Alternative Medicine Doesn’t Work For Cancer Treatments

Alternative Medicine Doesn’t Work For Cancer Treatments

Image: Dennis Yang/Flickr

You have, as of today, a one hundred per cent chance of dying. But a lot of people would like a little more time to do things, like eat interestingly-shaped pastas, or play catch with their grandchildren. That makes sense. I’d also like to do those things. But sometimes, our pursuit to eat lots of pasta or die trying leads some of us to make decisions that don’t actually help — like taking alternative, instead of conventional, cancer treatments.

A team of Yale researchers had seen data about folks who opted for alternative medicine in lieu of the peer-reviewed stuff, but noticed there wasn’t much research to actually compare the outcomes. The researchers found data on 280 patients who made the choice, and compared them to 560 relying on the usual treatments. Overall, those taking conventional treatments were more likely to survive the five years after treatment.

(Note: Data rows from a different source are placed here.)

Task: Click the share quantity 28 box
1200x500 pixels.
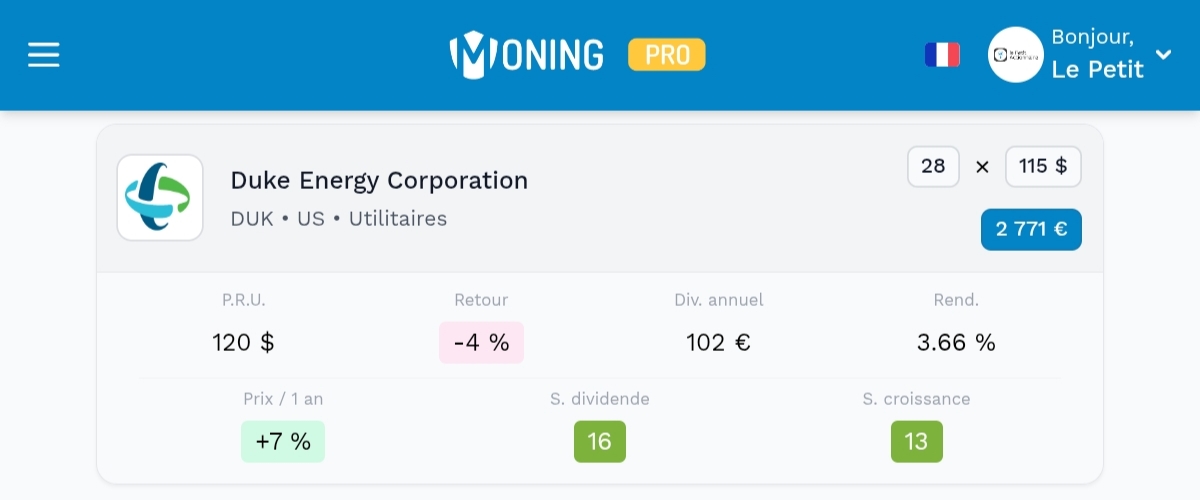Action: 933,167
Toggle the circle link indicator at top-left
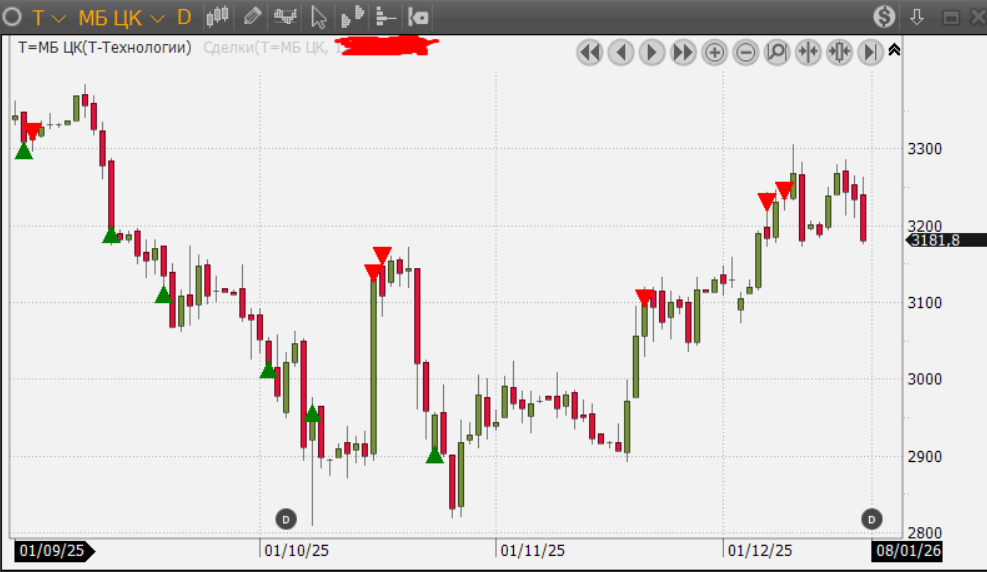This screenshot has height=572, width=987. [x=14, y=17]
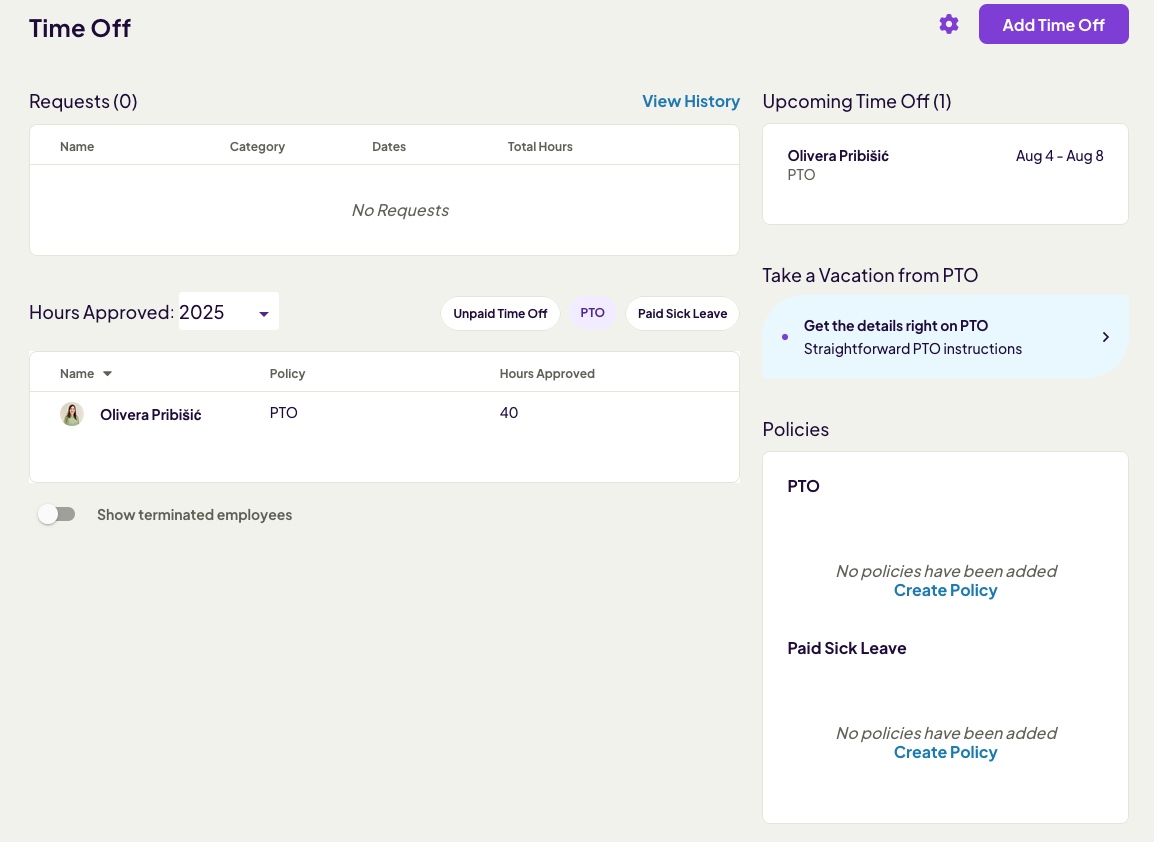Screen dimensions: 1154x842
Task: Toggle Show terminated employees switch
Action: (x=57, y=515)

“Improved communication between patients and caregivers and greater scrutiny of the use of [alternative medicine] for the initial treatment of cancer is needed,” the study’s authors wrote in the paper published last week in the Journal of the National Cancer Institute.

The researchers sifted through the United States’ National Cancer Database to find folks who opted for at-home cancer treatments from non-medical professionals and refused the conventional treatment for four cancers: breast, prostate, lung, and colorectal. They also found matching cases to compare, based on diagnosis, race, insurance type, cancer type, and when they were diagnosed. After crunching the numbers, the researchers found that those who opted for alternative medicine treatments alone were more than twice as likely to be dead before the end of the follow-up period.

These results held for colorectal, lung, and especially breast cancer, where over 75 per cent of patients receiving standard medical treatment were alive after 5 years, but more like a third of those who opted solely for alternative treatments made it that far. The results were unclear for prostate cancer, which was unsurprising as the disease tends to progress more slowly, write the study authors.

This study isn’t perfect, of course — the whole thing is based on observational data, not patients recruited and closely watched. The team didn’t know exactly what alternative treatments the folks took, and there were several other sources of bias. The survival rates of those taking alternative treatments could be too high, since those turning away from conventional medicine tended to skew younger and wealthier.

Before you get upset, please realise that this study is only focusing on those who opted solely for alternative treatments, not those who supplemented their cancer treatment with other things. Of course, there are problems with the way cancer is treated today, cancer is terrible, no one wants to die. We all want to try anything that will help. There’s no problem with that.

Foregoing the actual treatment for a disease in favour of a treatment not proven to work, though, will only lead to heartbreak.